Mongrels is a British puppet-based musical situation comedy series first broadcast on BBC Three between 22 June and 10 August 2010, with a making-of documentary entitled "Mongrels Uncovered" broadcast on 11 August 2010. A second and final series of Mongrels began airing on 7 November 2011.

The series revolves around the lives of five anthropomorphic animals who hang around the back of a pub in Millwall, the Isle of Dogs, London. The characters are Nelson, a metrosexual fox (voiced by Rufus Jones, performed by Andy Heath); Destiny, an Afghan hound (voiced by Lucy Montgomery, performed by Richard Coombs and Sue Beattie); Marion, a "borderline-retarded" cat (voiced by Dan Tetsell, performed by Warrick Brownlow-Pike); Kali, a grudge-bearing pigeon (voiced by Katy Brand, performed by Iestyn Evans); and Vince, Nelson's older brother, a sociopathic foul-mouthed fox (voiced by Paul Kaye, performed by various puppeteers).

The show is aimed at an adult audience, features "neutering, incontinence, cannibalism and catnip overdoses" and has several humour styles such as slapstick and farce. For example, the first episode begins with a scene in which Marion, portrayed as desperately trying to revive his deceased owner, learns she has actually been dead for four months, whereupon he casually gives his cat friends permission to eat her. Mongrels has attracted accusations of plagiarism, with claims that Mongrels stole ideas from a similar Channel 4 show called Pets.

On 18 January 2012 it was announced via Twitter that Mongrels had not been renewed for a third series by the BBC due to a decision made by Zai Bennett.

Plot

Mongrels looks at the lives of five animals that hang around the back of a pub called The Lord Nelson in Millwall, on the Isle of Dogs in the East End of London. The hero of the series is Nelson (Vulpus metrosexualus), a fox who lives a metrosexual lifestyle. Described as: "The only wild fox in East London with subscriptions to all the major broadsheets (excluding The Sunday Times), Nelson is, as he never tires of introducing himself at dinner parties... 'An urbane fox!'"

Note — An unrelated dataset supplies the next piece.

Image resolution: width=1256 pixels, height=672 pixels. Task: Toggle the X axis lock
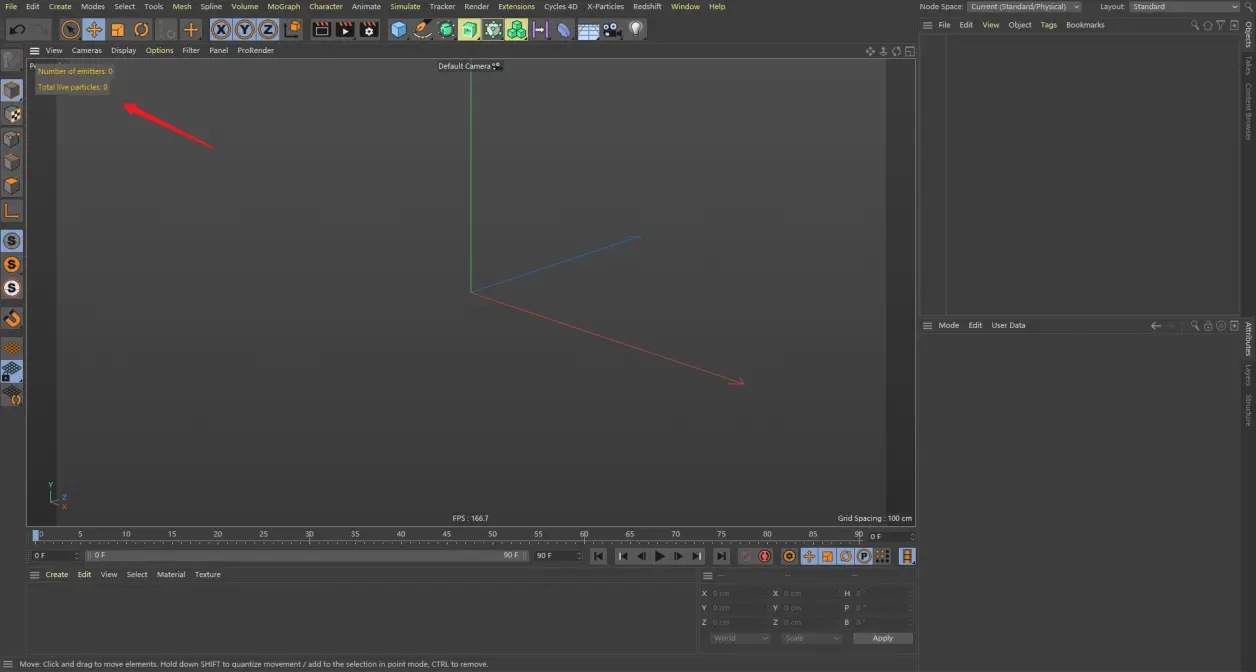(220, 29)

Nelson's love interest is Destiny (Canis selfabsorbedbitchicus), an Afghan hound. However, Destiny has no interest in Nelson. She is the pet dog of Gary (Tony Way), the landlord of The Lord Nelson. However, like the other humans that appear in the series, he cannot understand what Destiny or what the other animals are saying. Elsewhere there is Marion (Felis retardicus), an idiotic cat to whom Nelson acts as a father-figure. Marion has been abandoned by several owners and is very corruptible. Then there is Kali (Aves aggravaticus), a pigeon who likes to revel in the misfortune of others. She speaks with a Black English accent. She has several grudges, including a hatred of all humans and foxes for the way they treat birds. Lastly, there is Vince, Nelson's friend (Vulpus cuntitcus), a violent, foul-mouthed fox who considers himself a proper animal. Almost all his lines contain at least one swear word that is always bleeped over.

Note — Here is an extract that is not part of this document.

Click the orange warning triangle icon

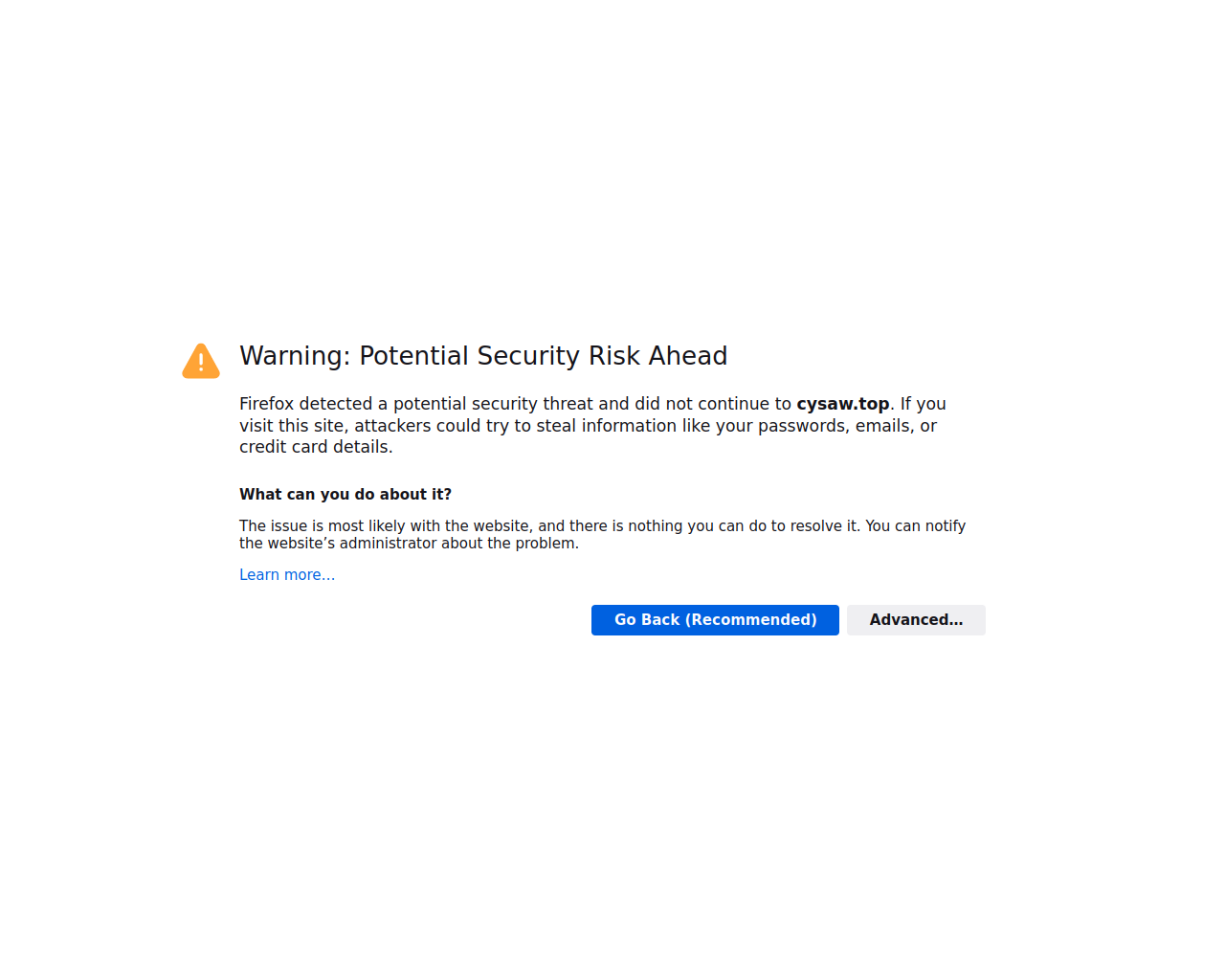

There is no over-riding story arc between episodes, but each episode does contain recurring elements. During each episode there are cutaways from the main plot to create extra gags. Most episodes also feature at least one celebrity appearance and every episode features a comic song.

Cast and characters
Rufus Jones as the voice of Nelson, an urban fox who has embraced a middle-class, metrosexual lifestyle. Operated by Andy Heath
Dan Tetsell as the voice of Marion, a homeless Persian alley cat. Operated by Warrick Brownlow-Pike
Lucy Montgomery as the voice of Destiny, a beautiful Afghan Hound. Operated by Richard Coombs and Sue Beattie
Katy Brand as the voice of Kali, a cynical, vindictive and street smart pigeon. Operated by Iestyn Evans
Paul Kaye as the voice of Vince, a violent, foul-mouthed sociopathic fox.
Tony Way as Gary, Destiny's owner.
Ruth Bratt – various incidental characters.

Creation
The show took five years to make. The idea was first suggested between the creator and director of Mongrels, Adam Miller, and the show's head puppeteer, Andy Heath, when they worked on ITV children's show Ripley and Scuff.

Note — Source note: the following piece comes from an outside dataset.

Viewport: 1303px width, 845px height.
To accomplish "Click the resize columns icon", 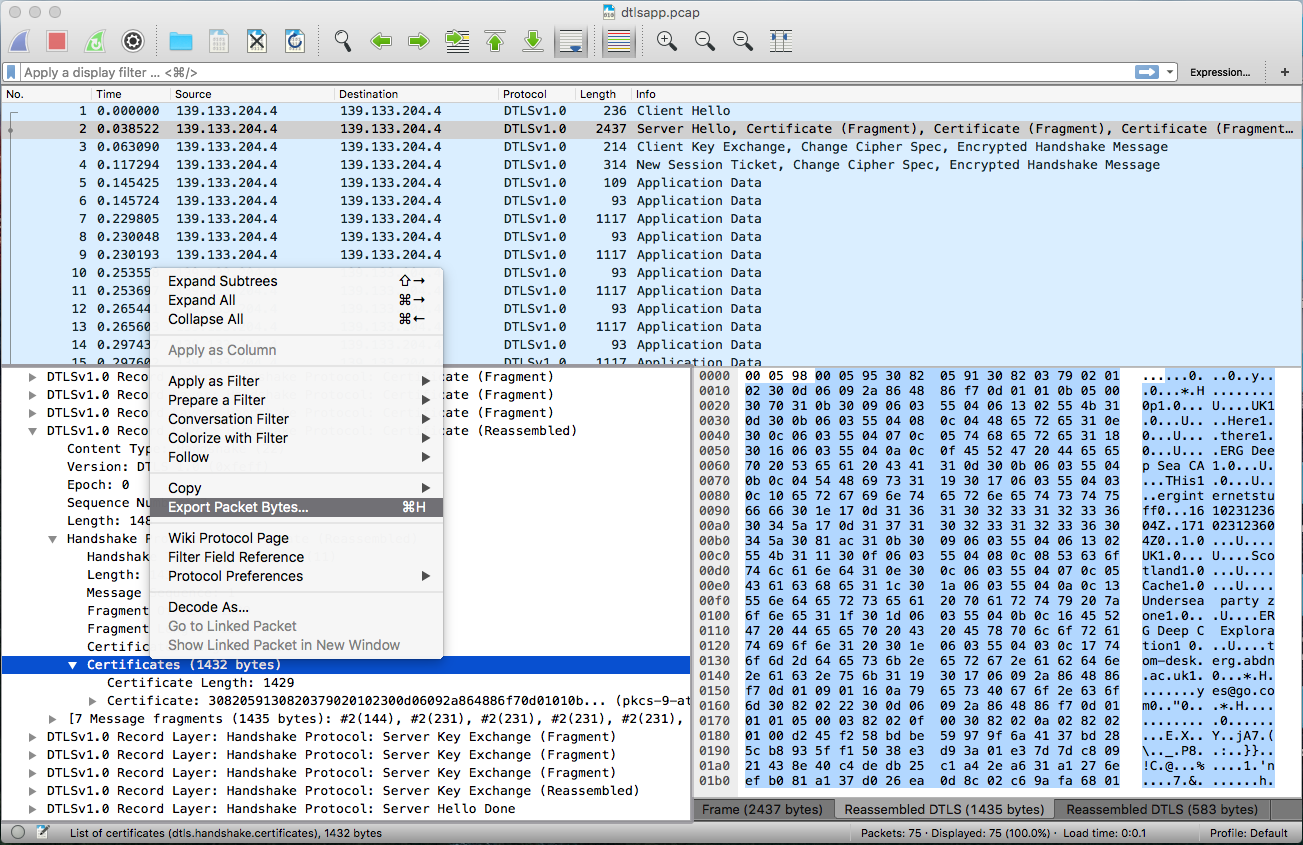I will coord(781,41).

Miller described Mongrels as: "an adult sitcom, trying to do for puppetry what American shows like The Simpsons have done for animation. Obviously that's aiming very high. Think [stage musical] Avenue Q meets Family Guy but with puppet animals." He also said that: "We wanted to make something that had the pace of an American animation but with British sensibilities, that was adult, but not crude, that was based in the realities of the animal world, and that didn't rely on the puppets to do the comedy."

The original idea, known as The Un-Natural World was of an urban fox living in Brixton called Nelson, who was so used to living in the city that he had lost any sense of being an animal. It also featured a cat, Marion, who was trying to encourage Nelson to be more animal-like.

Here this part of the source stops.